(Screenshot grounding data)
**********
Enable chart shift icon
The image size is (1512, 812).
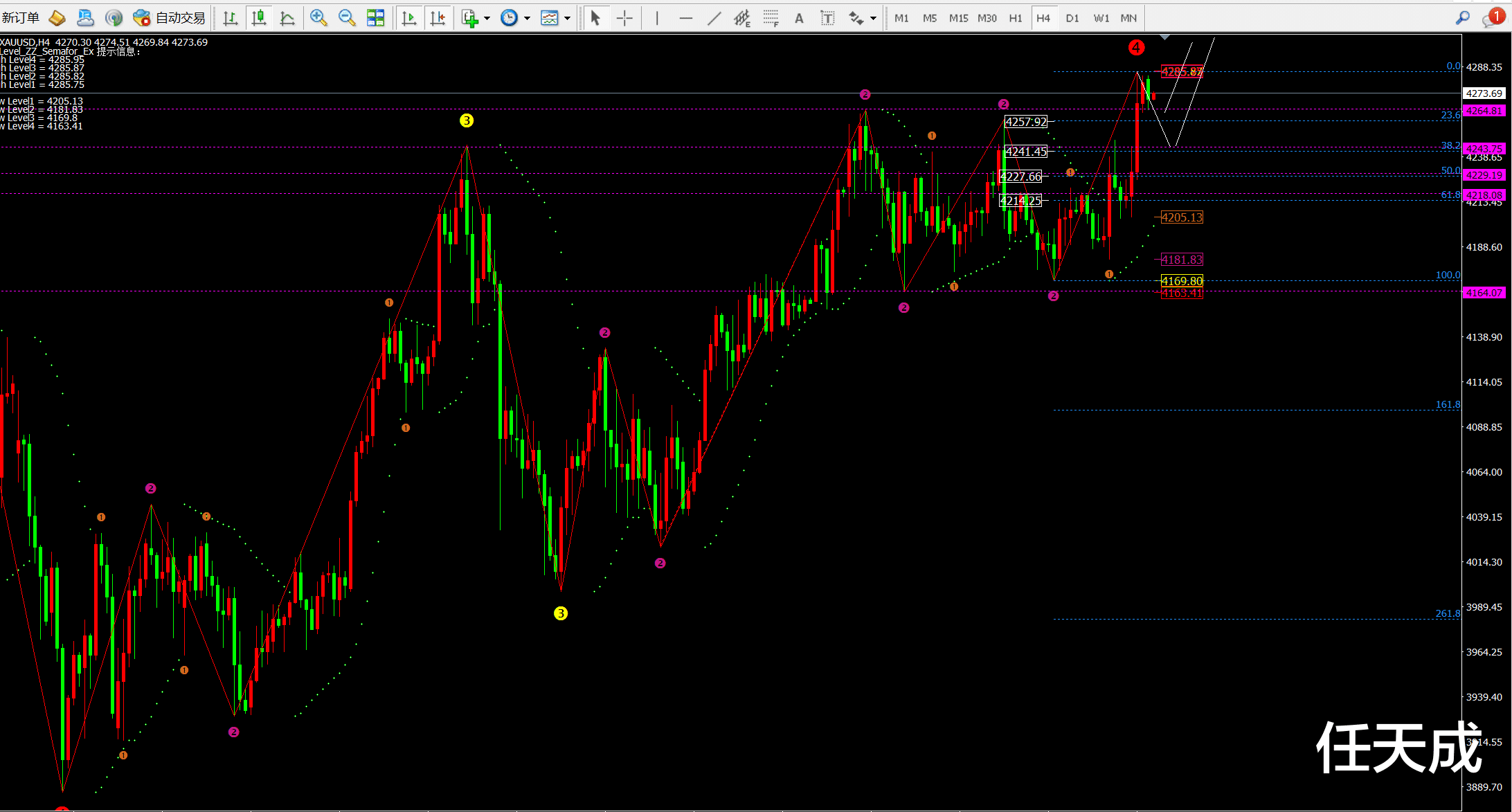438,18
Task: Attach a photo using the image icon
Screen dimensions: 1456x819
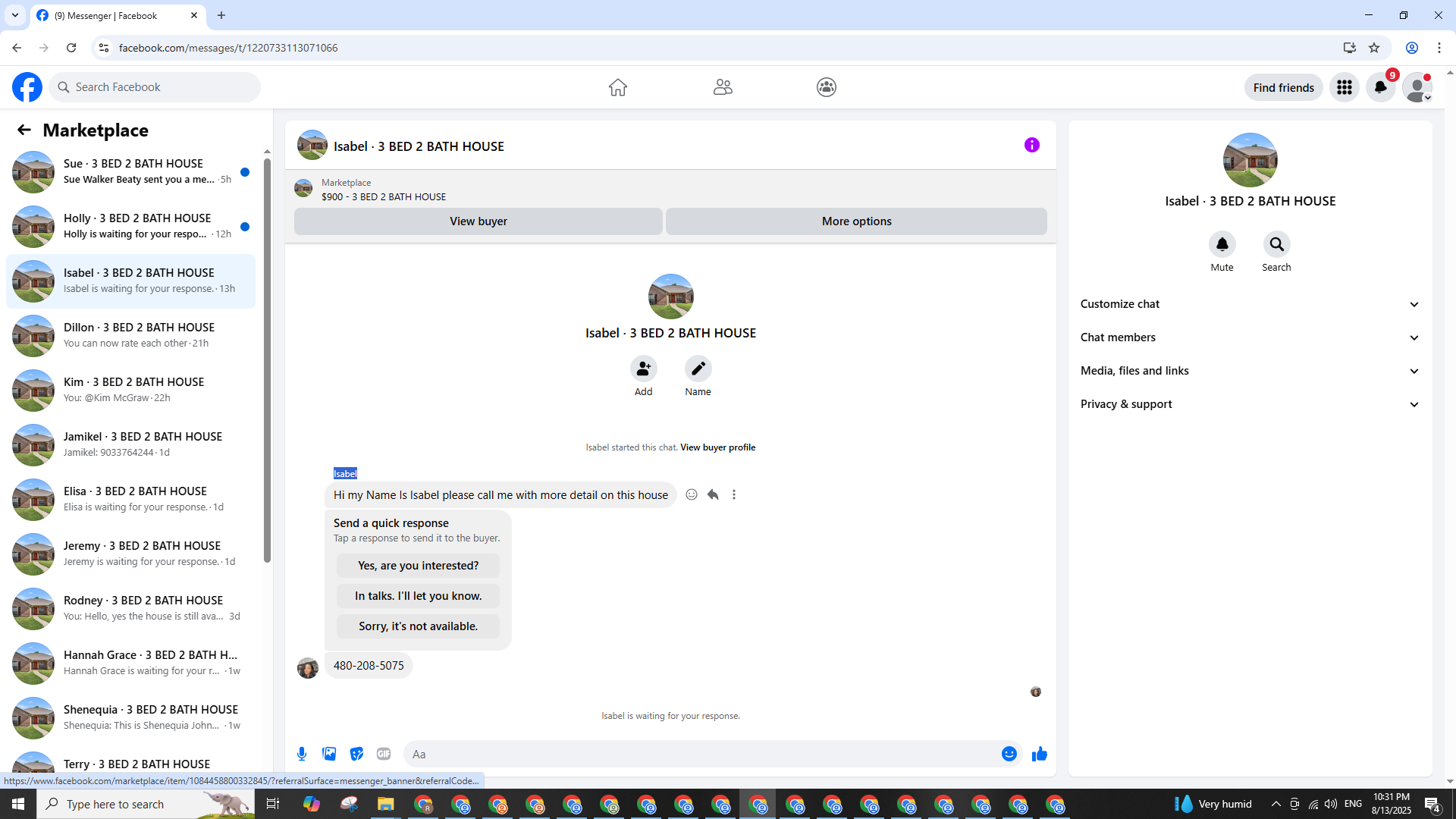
**********
**What you are asked to do**
The required reply is the count of lines in the entries above where the string "icon" appears, and nothing more.

**Answer to the exercise**
2